Qi: One Energy - Two Expressions (3 of 3)

Qi Magazine - September 2007
By Adrian Chan-Whyles, PhD

Internal Force

Internal force - or that force which is cultivated and produced in the internal martial arts of China (Xingyi, Bagua and Taijiquan, etc.), has its basis (like external force) in the philosophy of ancient Chinese medicine and the science of Qi. Simply stated, internal force is that power which is produced within and around the bone.

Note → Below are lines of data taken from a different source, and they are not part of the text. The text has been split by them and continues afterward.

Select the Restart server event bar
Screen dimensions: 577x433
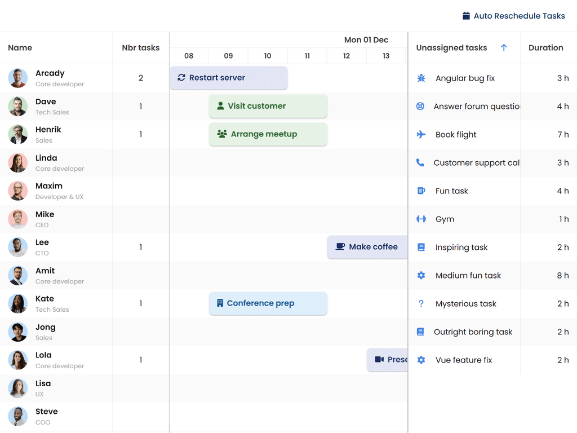229,78
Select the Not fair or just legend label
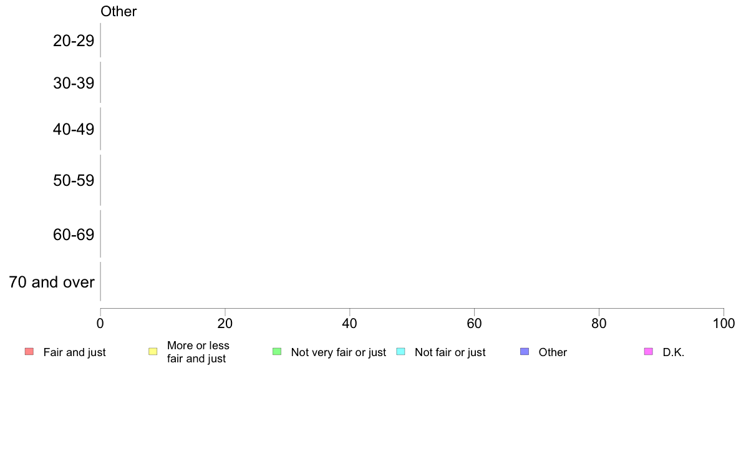 point(450,352)
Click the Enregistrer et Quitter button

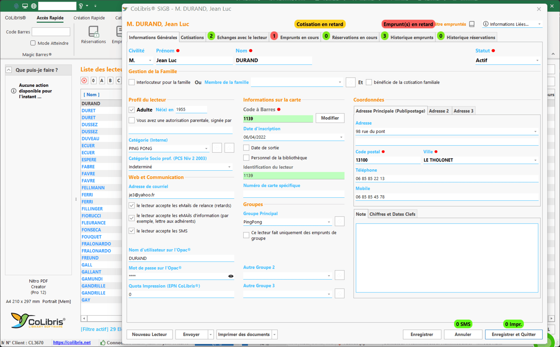(513, 334)
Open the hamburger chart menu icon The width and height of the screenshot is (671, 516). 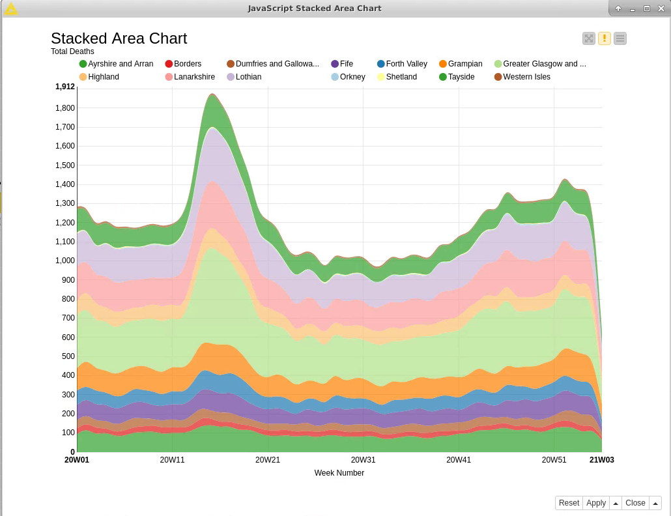pos(620,38)
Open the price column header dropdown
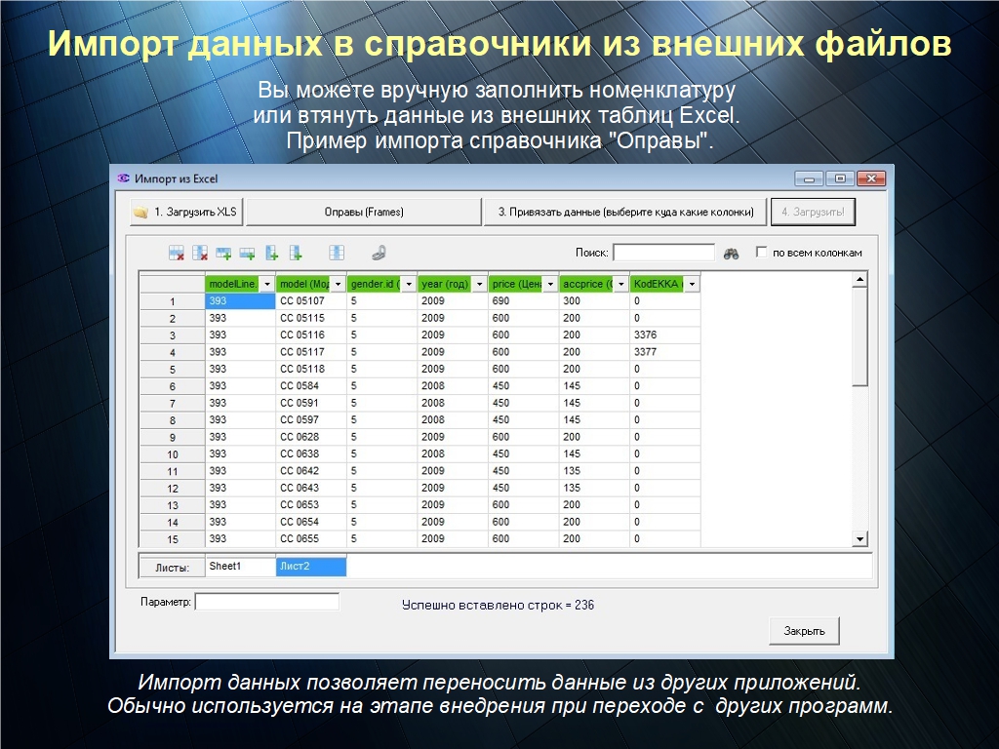 [x=550, y=284]
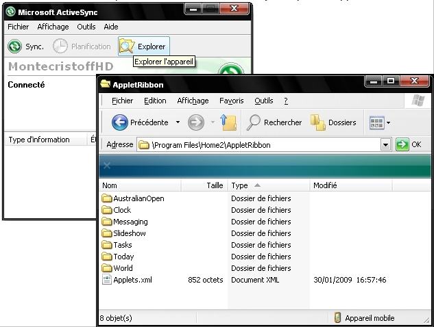Click the Explorer toolbar button
The width and height of the screenshot is (434, 327).
click(143, 47)
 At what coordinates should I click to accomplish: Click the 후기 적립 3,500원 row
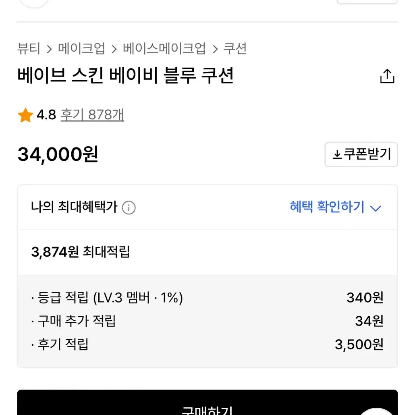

The musculature, in this instance, becomes secondary as it is no longer required/used as a prime producer of energy but continues to fulfill its function for defense and mobility. Internal power generation is essentially dependent upon postural alignment. The basic Qigong exercise for the development of alignment trains both the body and mind. The bones must be anatomically placed so that they 'sit' squarely upon one another. The shoulder girdle sits squarely over the pelvic girdle and the pelvic girdle sits squarely over the ankles and heels. 

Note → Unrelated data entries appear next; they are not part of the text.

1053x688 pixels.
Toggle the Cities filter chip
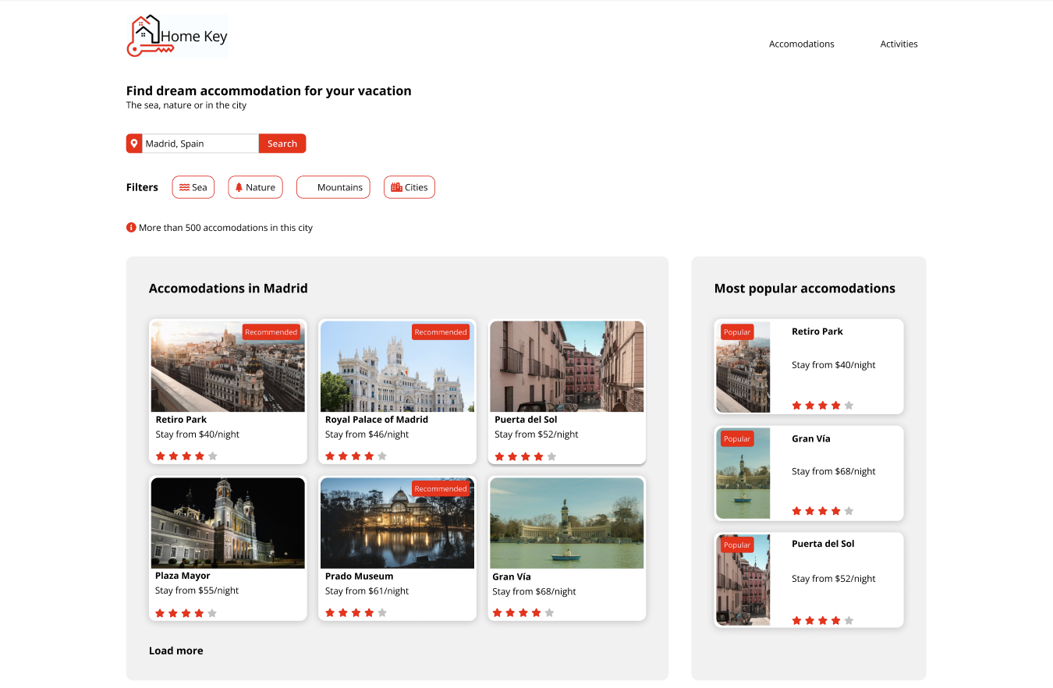coord(410,187)
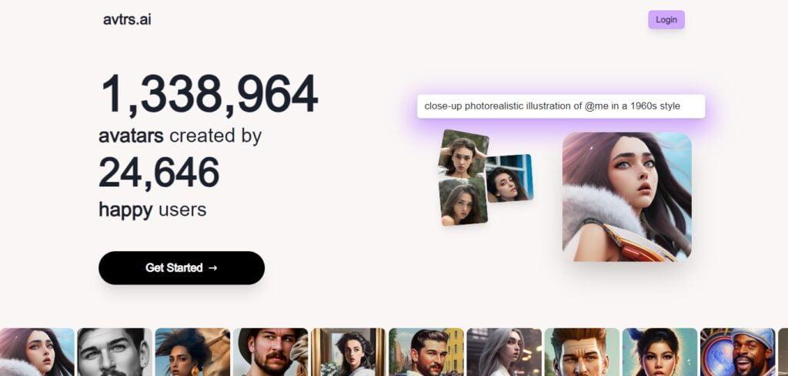This screenshot has height=376, width=788.
Task: Select the large generated anime avatar image
Action: (x=626, y=196)
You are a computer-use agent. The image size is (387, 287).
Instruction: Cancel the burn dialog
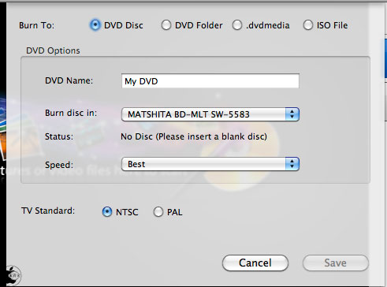[255, 263]
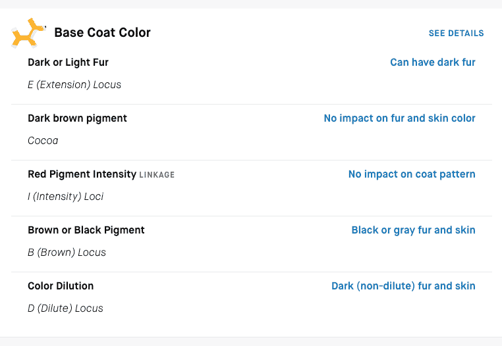Image resolution: width=502 pixels, height=346 pixels.
Task: Click the orange dog icon
Action: [28, 33]
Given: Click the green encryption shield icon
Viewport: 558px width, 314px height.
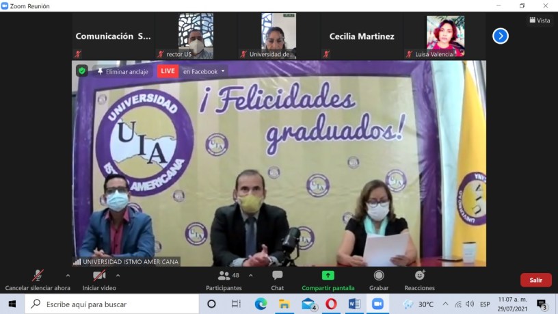Looking at the screenshot, I should [x=82, y=71].
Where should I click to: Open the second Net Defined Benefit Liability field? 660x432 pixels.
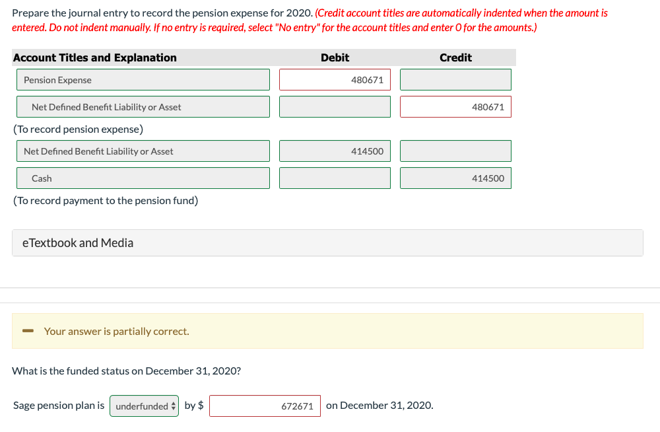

The hips and connected to the shoulders by a naturally 'S' shaped spine and connected to the feet by slightly springy knees. The feet are approximately shoulder width apart and the head sits squarely on the shoulders with the back of the neck extended and the chin tilted slightly forward. The mind focuses upon full, deep breathing, utilizing the full lung capacity. For this to occur, muscular tension in the torso and chest (which prevents full deep breathing) must be relaxed. Initially, tension is relaxed with the focus of the mind upon the tense area.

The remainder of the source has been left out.